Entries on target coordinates
>>>>
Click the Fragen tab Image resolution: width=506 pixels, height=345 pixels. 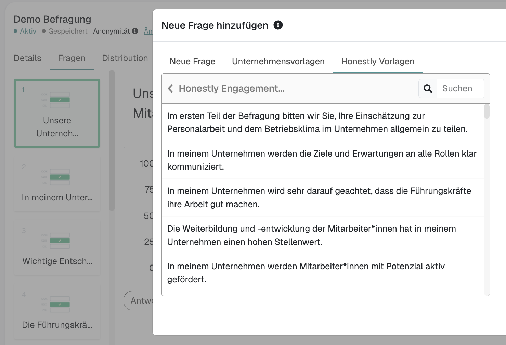tap(72, 58)
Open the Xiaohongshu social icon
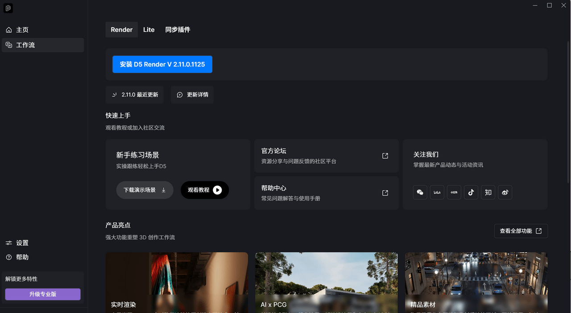This screenshot has height=313, width=571. coord(454,192)

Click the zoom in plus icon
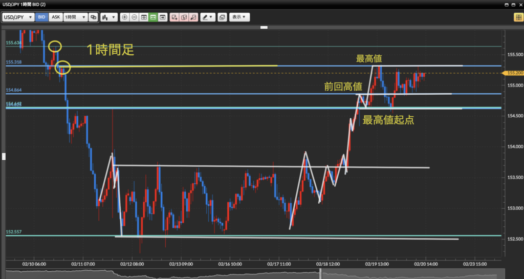point(124,17)
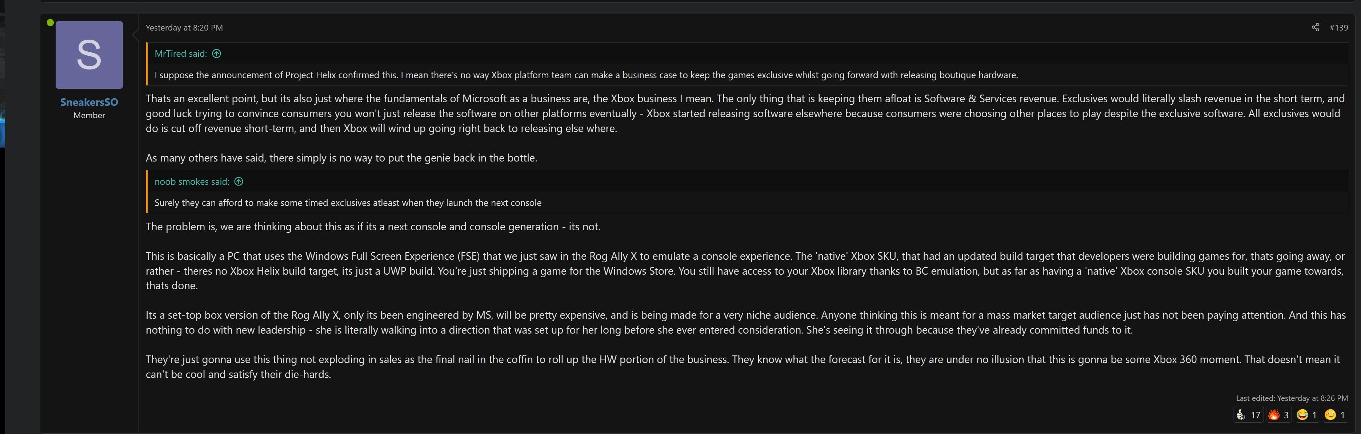
Task: Open the SneakersSO 'S' avatar
Action: (x=89, y=54)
<<<<
Write out the records above word for word, from the line containing "Open the Xiaohongshu social icon" up to and including the final line of the records. Omit the pictures.

» RESPONSE TO THIS TASK:
Open the Xiaohongshu social icon
This screenshot has height=313, width=571. coord(454,192)

Click the zoom in plus icon
point(124,17)
Task: Open the SneakersSO 'S' avatar
Action: (x=89, y=54)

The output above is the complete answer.